Au surplus, si vous avez le temps dont nous jouissons sur les bords de la Garonne, je vous plains, et je vous trouve très excusable de chercher des distractions dans la comédie désordonnée qu’on appelle charade. Mais c’est donc un très grand bonheur pour vous d’être resté à Saint-Cloud ? Imaginez-vous quelle prison c’eût été pour la colonie que le château d’Eu, avec ces pluies incessantes ! Au moins, à Saint-Cloud, vous avez des spectateurs et du plus haut bord.

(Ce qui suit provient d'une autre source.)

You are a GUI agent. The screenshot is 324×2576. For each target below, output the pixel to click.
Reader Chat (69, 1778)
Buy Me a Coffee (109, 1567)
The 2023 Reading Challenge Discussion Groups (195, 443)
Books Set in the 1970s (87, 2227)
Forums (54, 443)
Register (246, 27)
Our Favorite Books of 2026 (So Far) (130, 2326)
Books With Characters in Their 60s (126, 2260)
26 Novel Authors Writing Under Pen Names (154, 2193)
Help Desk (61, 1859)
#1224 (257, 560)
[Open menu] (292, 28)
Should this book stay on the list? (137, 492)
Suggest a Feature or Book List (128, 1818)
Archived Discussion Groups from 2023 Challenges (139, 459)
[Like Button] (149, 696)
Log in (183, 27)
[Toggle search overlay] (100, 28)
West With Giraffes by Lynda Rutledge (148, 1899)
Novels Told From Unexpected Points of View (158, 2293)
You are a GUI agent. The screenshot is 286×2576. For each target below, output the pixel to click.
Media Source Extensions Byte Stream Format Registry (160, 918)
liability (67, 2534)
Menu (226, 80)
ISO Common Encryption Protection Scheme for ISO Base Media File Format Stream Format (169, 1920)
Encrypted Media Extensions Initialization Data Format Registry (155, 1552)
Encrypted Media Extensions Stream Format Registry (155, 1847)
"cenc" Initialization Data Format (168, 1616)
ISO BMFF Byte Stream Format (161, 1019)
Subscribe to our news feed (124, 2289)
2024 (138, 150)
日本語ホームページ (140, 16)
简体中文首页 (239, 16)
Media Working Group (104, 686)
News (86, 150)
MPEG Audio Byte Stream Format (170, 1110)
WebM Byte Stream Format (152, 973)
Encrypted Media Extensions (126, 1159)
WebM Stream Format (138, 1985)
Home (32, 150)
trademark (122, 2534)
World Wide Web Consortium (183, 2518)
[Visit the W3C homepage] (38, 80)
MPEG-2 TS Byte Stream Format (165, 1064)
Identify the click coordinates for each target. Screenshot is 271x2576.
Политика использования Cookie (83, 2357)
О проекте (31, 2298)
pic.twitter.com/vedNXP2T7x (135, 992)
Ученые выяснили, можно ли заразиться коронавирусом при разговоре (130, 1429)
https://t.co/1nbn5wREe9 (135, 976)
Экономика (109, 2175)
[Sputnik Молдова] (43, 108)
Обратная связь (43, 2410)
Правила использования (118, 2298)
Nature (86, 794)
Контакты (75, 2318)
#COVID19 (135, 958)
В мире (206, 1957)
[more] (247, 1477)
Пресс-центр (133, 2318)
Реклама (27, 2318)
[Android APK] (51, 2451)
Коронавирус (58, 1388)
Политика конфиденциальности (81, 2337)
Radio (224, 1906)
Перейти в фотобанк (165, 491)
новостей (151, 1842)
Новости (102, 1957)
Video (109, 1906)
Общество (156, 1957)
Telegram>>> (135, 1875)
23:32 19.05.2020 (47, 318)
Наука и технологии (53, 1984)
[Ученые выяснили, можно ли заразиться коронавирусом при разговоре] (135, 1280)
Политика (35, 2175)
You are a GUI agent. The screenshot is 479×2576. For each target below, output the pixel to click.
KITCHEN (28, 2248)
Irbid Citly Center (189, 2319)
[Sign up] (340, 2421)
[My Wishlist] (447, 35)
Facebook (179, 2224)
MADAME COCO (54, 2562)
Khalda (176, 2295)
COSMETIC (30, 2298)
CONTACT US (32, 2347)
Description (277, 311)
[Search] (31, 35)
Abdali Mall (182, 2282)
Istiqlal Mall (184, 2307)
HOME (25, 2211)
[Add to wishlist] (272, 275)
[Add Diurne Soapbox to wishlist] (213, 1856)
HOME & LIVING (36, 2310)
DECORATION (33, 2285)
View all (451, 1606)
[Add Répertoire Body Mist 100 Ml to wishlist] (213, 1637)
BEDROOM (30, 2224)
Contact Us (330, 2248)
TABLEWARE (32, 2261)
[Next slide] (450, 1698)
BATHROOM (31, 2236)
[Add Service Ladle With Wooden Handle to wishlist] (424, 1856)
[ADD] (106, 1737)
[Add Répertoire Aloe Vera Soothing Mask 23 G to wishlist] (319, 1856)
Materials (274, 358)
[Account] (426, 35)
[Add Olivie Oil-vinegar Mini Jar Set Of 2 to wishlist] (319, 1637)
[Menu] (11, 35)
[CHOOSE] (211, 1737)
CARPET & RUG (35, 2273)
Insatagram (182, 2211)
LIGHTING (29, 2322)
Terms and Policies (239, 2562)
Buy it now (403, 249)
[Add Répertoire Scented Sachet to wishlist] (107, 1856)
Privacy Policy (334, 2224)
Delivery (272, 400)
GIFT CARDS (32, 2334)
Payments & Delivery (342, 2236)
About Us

Au château d’Eu, il vous aurait fallu jouer devant M. le maire, M. l’adjoint, et tous les pères conscrits de l’endroit : cela n’aurait pas été supportable.

Peut-être prenez-vous le mauvais temps en patience sur les bords de la Seine : dans la Gironde, le mauvais temps, la veille de la vendange, est une calamité publique. Encore huit jours de pluie, et c’est, pour ce département-ci, une différence de 40 à 50 millions en moins. Aussi l’anxiété est-elle générale : le commerce des vins est à peu près, aujourd’hui, la seule richesse de ce pays, auquel Marseille a enlevé la commission du Midi, et Le Havre toutes les relations coloniales. Mais cette ressource est encore immense, à condition que le Ciel ne mettra pas trop d’eau dans leur vin.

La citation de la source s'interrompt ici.